Non-verbal cues, including visual cues (e.g., eye contact, head nods) and audio cues (e.g., pitch), can play an important role in the perception of trustworthiness in face-to-face situations. This is because these cues not only give information about an individual’s background (e.g., education, provenance) but also about intrinsic states, such as sincerity and confidence (Williams, 1977).
However, some non-verbal cues are lost in mediated communication [e.g., Horn et al. (2002), Nguyen (2007), and Teoh et al. (2010)]. Many theories have considered communication bandwidth and the function of non-verbal cues, such as social presence theory, cues-filtered-out and media richness theory, or social information processing theory.

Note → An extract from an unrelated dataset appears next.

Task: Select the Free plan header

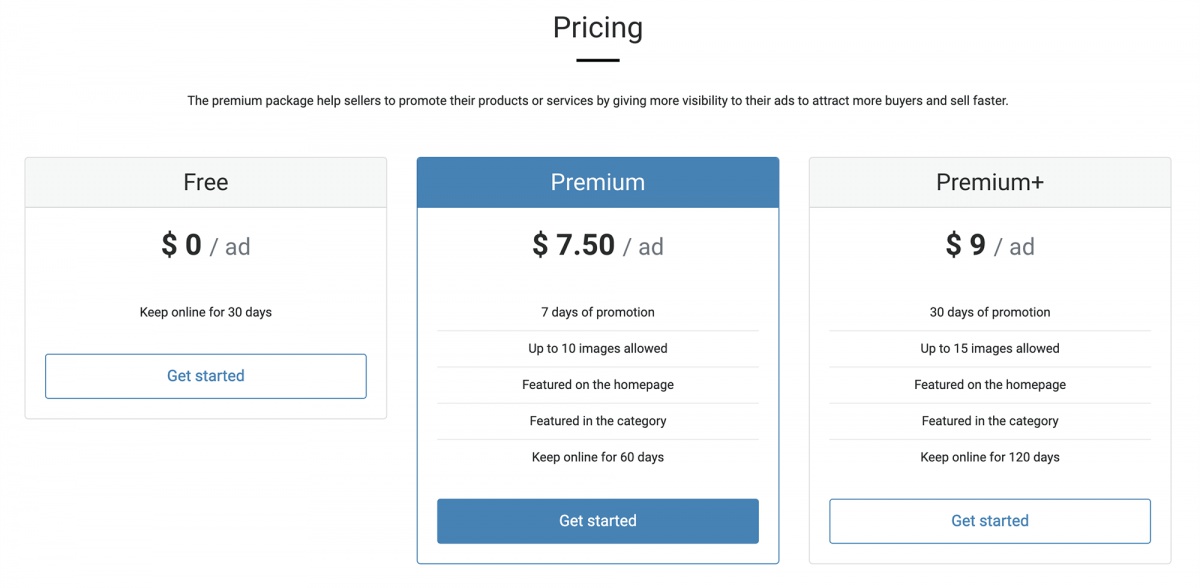Action: pos(206,182)
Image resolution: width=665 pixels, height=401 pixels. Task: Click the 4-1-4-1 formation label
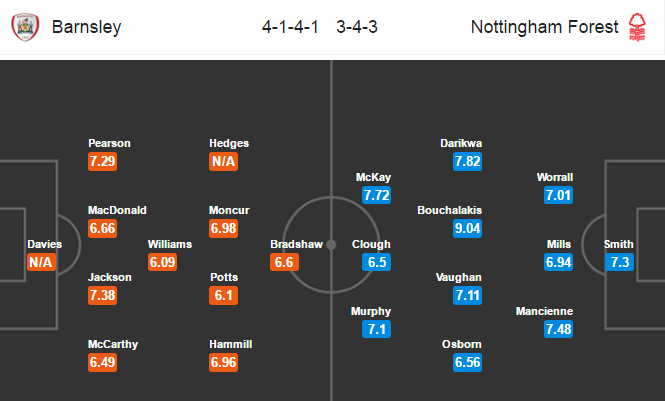click(x=290, y=27)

Despite a series of conceptual controversies and empirical disaccords, these theories at least implicitly share the assumption that the media-dependent loss of non-verbal channels influence users’ perception of trustworthiness (Bente et al., 2008).

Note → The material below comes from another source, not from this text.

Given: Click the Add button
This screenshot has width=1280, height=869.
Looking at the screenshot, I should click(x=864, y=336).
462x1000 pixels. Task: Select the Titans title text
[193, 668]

2.2. Communication Channels
We briefly review research that specifically addresses video-, avatar-, and robot-mediated communications with a view to the characteristics of these three media representations and the influence factors for trust formation. These previous studies guided us when creating stimuli for our study.
Videoconferencing is able to represent participants’ appearance across a distance. However, even minor physical movement of a user may introduce parallax between camera position and video display, resulting in loss of gaze awareness (Nguyen, 2007). Also, the 2D nature of standard video presents a compressed representation of 3D space, constraining the rich spatial cues common to collocated interaction, such as depth, resolution, and field of view (Steptoe et al., 2010).
Horn et al. (2002) found a non-linear relationship between video quality and lie detection performance. A slight distortion of the video signal impaired detection performance; however, the performance improved when the video was severely spatially degraded. Huang et al. (2002) found that when a videoconferencing system makes a person look artificially taller, and that person has more social impact than when the camera makes him or her look artificially shorter. Bekkering and Shim (2006) investigated the effect of eye contact in video-mediated communication on trust. Results revealed that videos that did not support eye contact resulted in lower perceived trust scores, compared to videos that enabled eye contact. Voice-mail enabled just as much trust as the video that created eye contact, perhaps because lack of eye contact cannot be perceived in audio-only communication. Nguyen (2007) showed that in group conferencing situations, the spatial arrangement of the conferencing environment affected trust in videoconferencing. They reported that gaze support and awareness were the main influencing factors on trust (Nguyen, 2007). Based on findings from this previous works, we created life-sized high-resolution video clips for our video stimuli.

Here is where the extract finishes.